The reader wants to root for the water gods — partly because they represent the flowing ways of indigenous culture before the fiery Europeans came along, bringing guns and the industrial revolution. The other reason we like them is the novel’s protagonist, the frog-god Tatya Masi, whose birth heralds the coming of the age of water.

Tatya Masi is a very reluctant — whiny and cowardly, in fact — messiah in the form of a teenaged amphibian with bad hair. His superpower is empathy, which allows him to assume virtually any form.
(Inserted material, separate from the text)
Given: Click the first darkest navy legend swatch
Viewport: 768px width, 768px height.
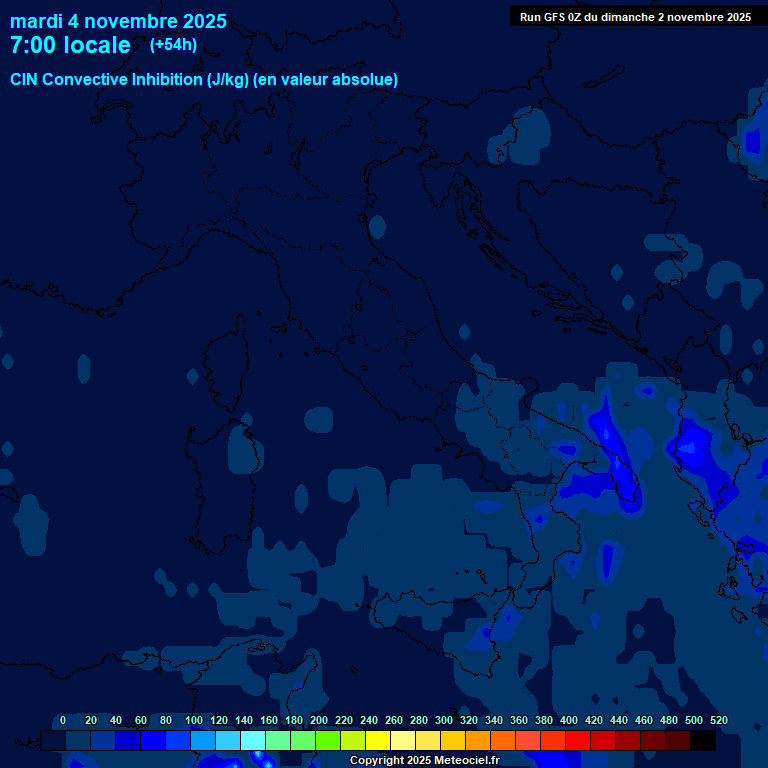Looking at the screenshot, I should (x=53, y=741).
On the other hand, our hero’s prescribed role is to perform the deed that will usher in the unceasing rains that will flood the age of man into oblivion. (Hey, wait a minute, that’s us!) The only survivors will be the La’ku, a small Latin American Indian tribe whose mythologies and calendar closely parallel those of the better-known Mayas.
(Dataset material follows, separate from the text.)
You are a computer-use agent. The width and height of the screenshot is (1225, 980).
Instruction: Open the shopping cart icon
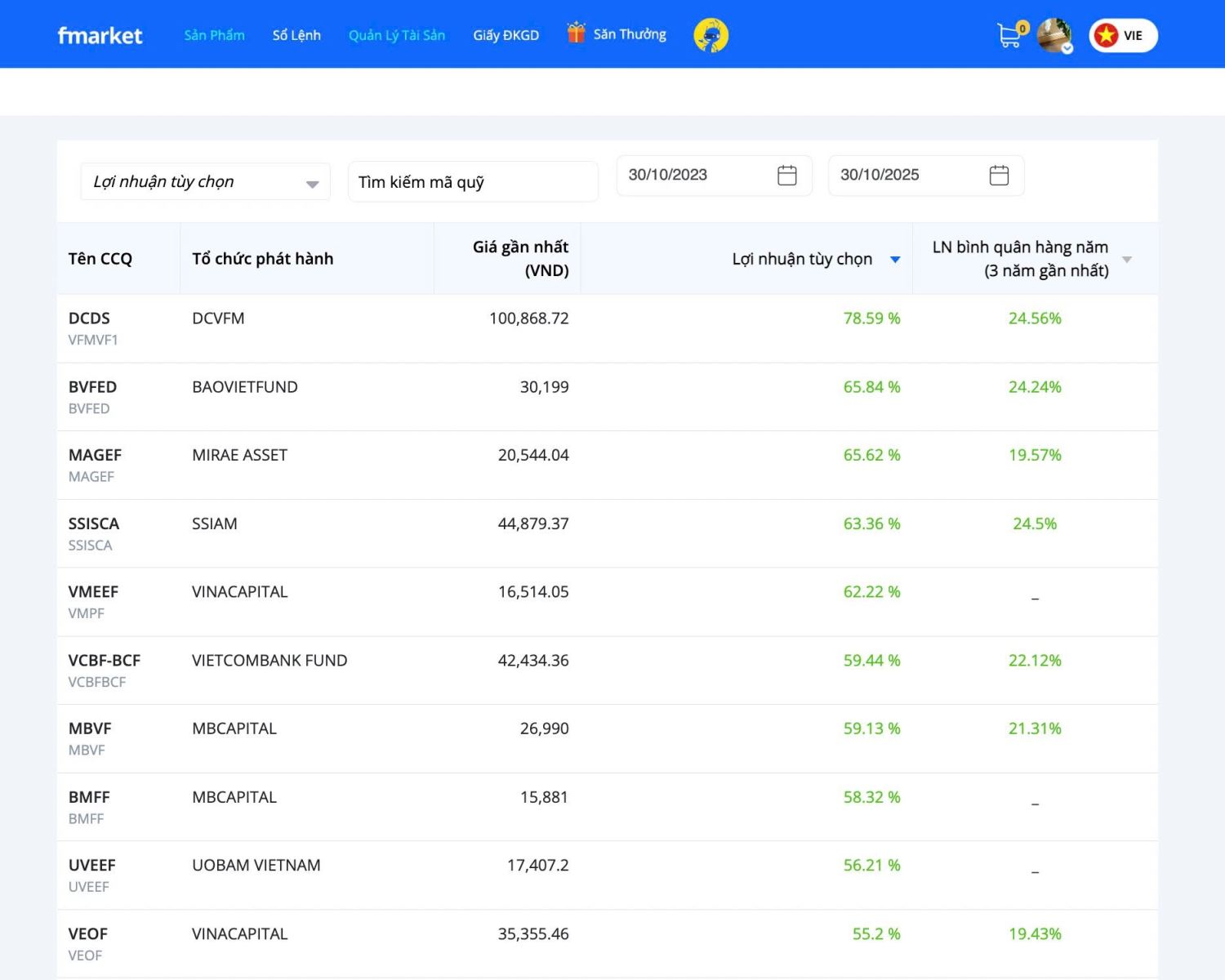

It gets complicated. No one is wholly good or bad. Not only do loving friends and family members turn out to be foes in the spiritual realm — and vice versa — but even gods on the same side have different agendas. For example, the beautiful and manipulative fire spirit Quetzal (currently forced to operate in the body of a 9-year-old boy who happened to get lost in the damp cave where Quetzal has been imprisoned by a water god’s curse for what seems like forever) cannot be freed except by the very deed that will bring on the age of water. But Quetzal’s natural allies, the other fire spirits, and their vicious minions are trying to kill our hero before that happens, to prevent the deluge.

The novel 12 is filled with magic, fantastic visions, invented words, chase scenes through mountain lakes in the Sierras and school campuses in the American Midwest, and even music: A CD by Oshin’s band Apokaful, which is also the name of the band playing at a nightclub in the novel, can be ordered separately. (Apokaful is an adjective describing someone who is preoccupied with thoughts of the end of the world.)

In case you’re thinking it’s too late for this book, because doom is already upon us, the end of the world in Oshins’s rich fantasy is not a sudden and definitive cataclysm. In fact, the sequel to 12, titled And We Shall Perish, is already available.